August 23, 2012
401(k) Tax Break May Be Weak Incentive
Typical American households approaching retirement age had just $42,000 saved in 401(k)s and IRAs in 2010. This raises the question: Does the federal tax incentive designed to spur savings even work?
In what one retirement expert called “landmark” research, a new study has found that employers’ automatic enrollment and other employee mandates are far more effective ways to increase retirement savings than the federal tax exemption granted for retirement-fund contributions.
Harvard University Professors Raj Chetty and John Friedman, together with Soren Leth-Petersen and Torben Nielsen at the University of Copenhagen, tested the impact of both types of incentives on an enormous sample of 4.3 million people in Denmark. Chetty said the findings also hold implications for the United States.
They found that every $1 increase mandated for retirement savings – in this case, by a temporary Danish policy that required workers to contribute 1 percent of their earnings to government pension savings accounts – spurred 86 cents in additional savings by individuals. In contrast, the Danish government’s tax subsidy, which is very much like our own 401(k) tax break, spurred only 20 cents more in savings.
“This is a landmark study,” Dartmouth College professor Jonathan Skinner said about the paper, presented during the Retirement Research Consortium’s conference in Washington in early August.
The savings boost spurred by the Danish savings mandate, in effect from 1998 through 2003, is analogous to U.S. employer programs with automatic features, Chetty said. Such programs might automatically enroll workers in a 401(k) or raise employees’ savings as their earnings increase.
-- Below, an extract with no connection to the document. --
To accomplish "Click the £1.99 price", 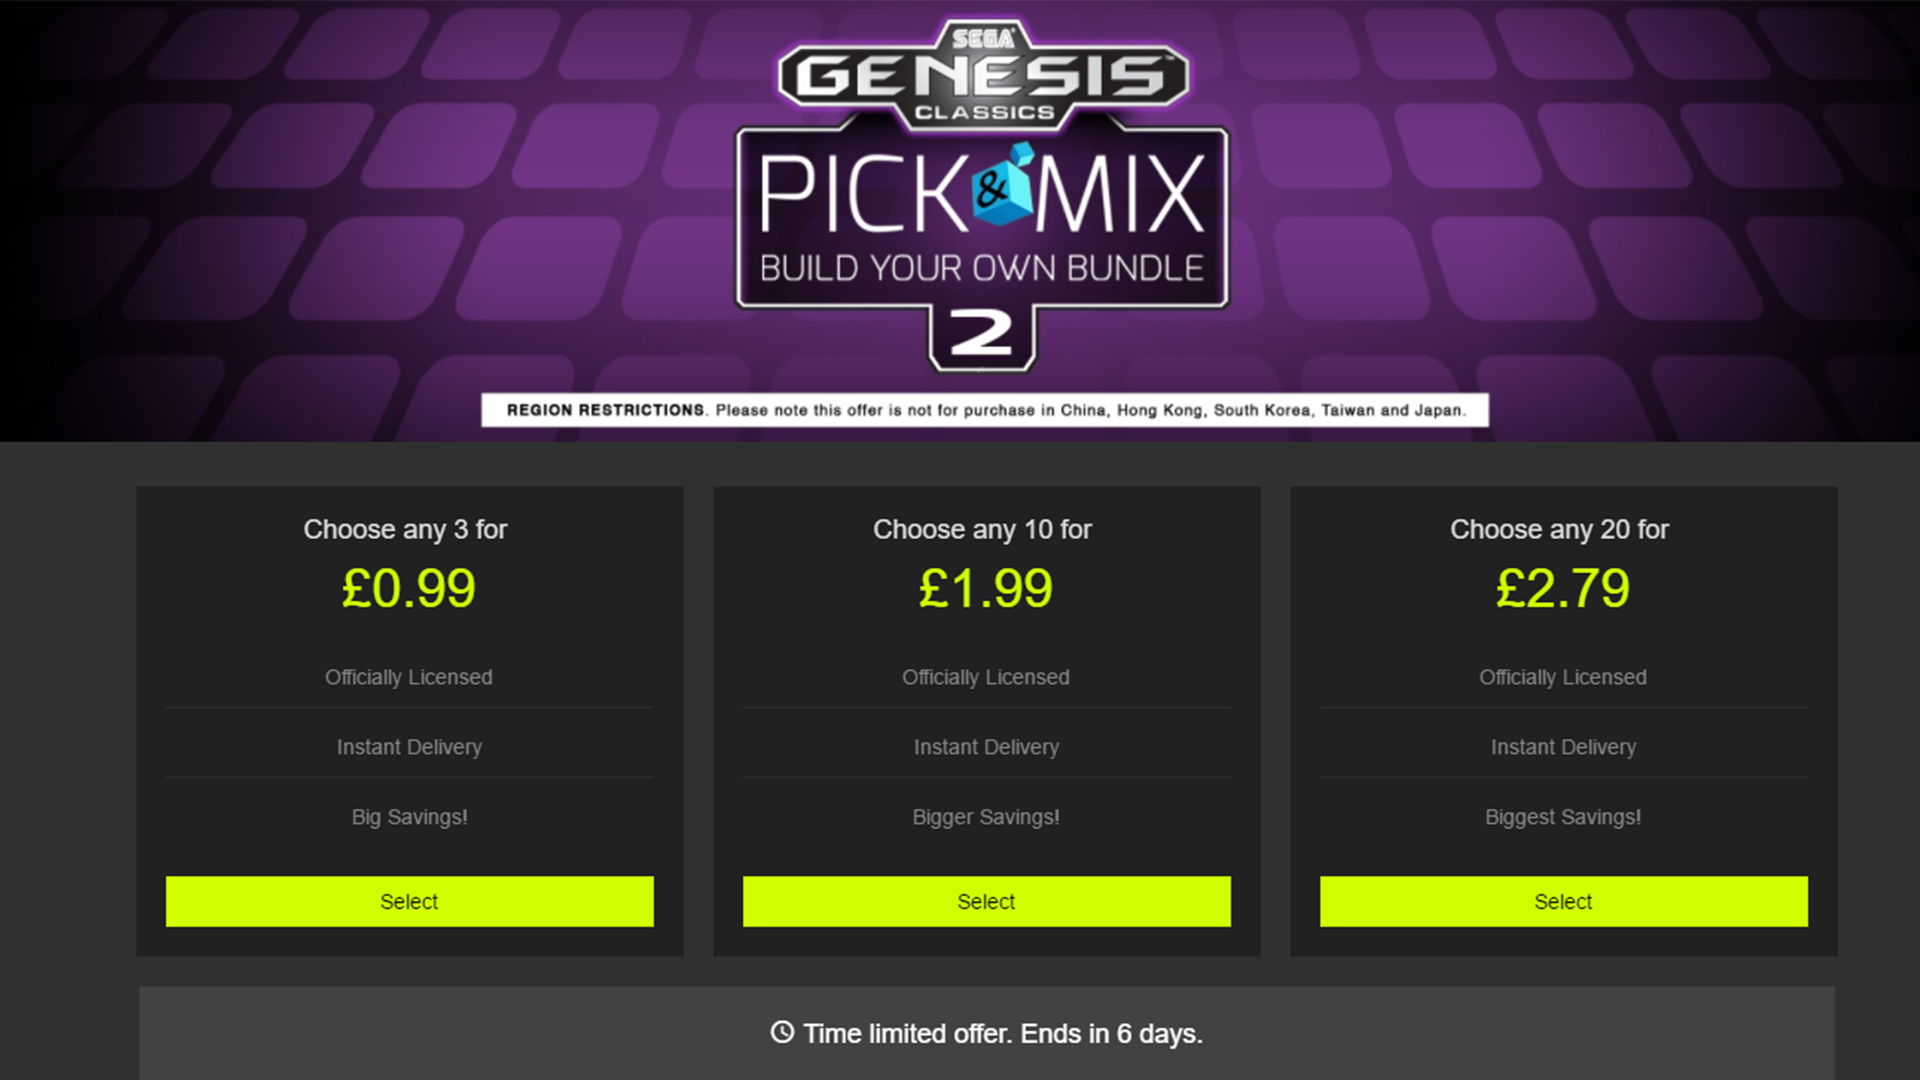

Some 42 percent of U.S. employers now automatically enroll employees in 401(k)s, giving them the option of dropping out. Research has also shown that automatic enrollment is more effective than trying to push employees to actively sign up for these savings programs.
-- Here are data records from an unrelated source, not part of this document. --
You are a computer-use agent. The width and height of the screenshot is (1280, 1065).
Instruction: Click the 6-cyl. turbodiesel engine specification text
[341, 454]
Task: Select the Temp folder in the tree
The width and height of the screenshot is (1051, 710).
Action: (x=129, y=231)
To test the impact of tax subsidies, the researchers examined a different government policy: a 15-percent reduction in the tax break for high-income Danes who contributed to their capital pension retirement savings accounts – what would amount roughly to a partial reversal of 401(k) tax breaks in the United States. They found that contributions by high earners fell sharply when the tax break was reduced but that individuals were simply moving those funds to other types of savings accounts. In other words, saving overall was not very responsive to the tax incentive.
It’s important to note that this focus on “total savings” is critical to the researchers’ findings. They wanted to measure a change in savings in all of an individual’s various accounts, rather than savings that merely shifted among accounts in response to each policy.
“[T]he impacts of this [tax subsidy] reform on total savings are very limited,” the paper said. Chetty cautioned that further research, using data from the United States, is needed before one can draw definitive conclusions for U.S. policy, but the Denmark findings suggest that tax subsidies may not be the most effective way to raise retirement savings in this country.
At the research consortium, Chetty previewed the results of a forthcoming working paper, which is expected to go live on the National Bureau of Economic Research’s website in a few months. The Center for Retirement Research, which sponsors this blog, is a consortium member.
Full disclosure: The research cited in this post was funded by a grant from the U.S. Social Security Administration (SSA) through the Retirement Research Consortium, which also funds this blog. The opinions and conclusions expressed are solely those of the blog’s author and do not represent the opinions or policy of SSA or any agency of the federal government.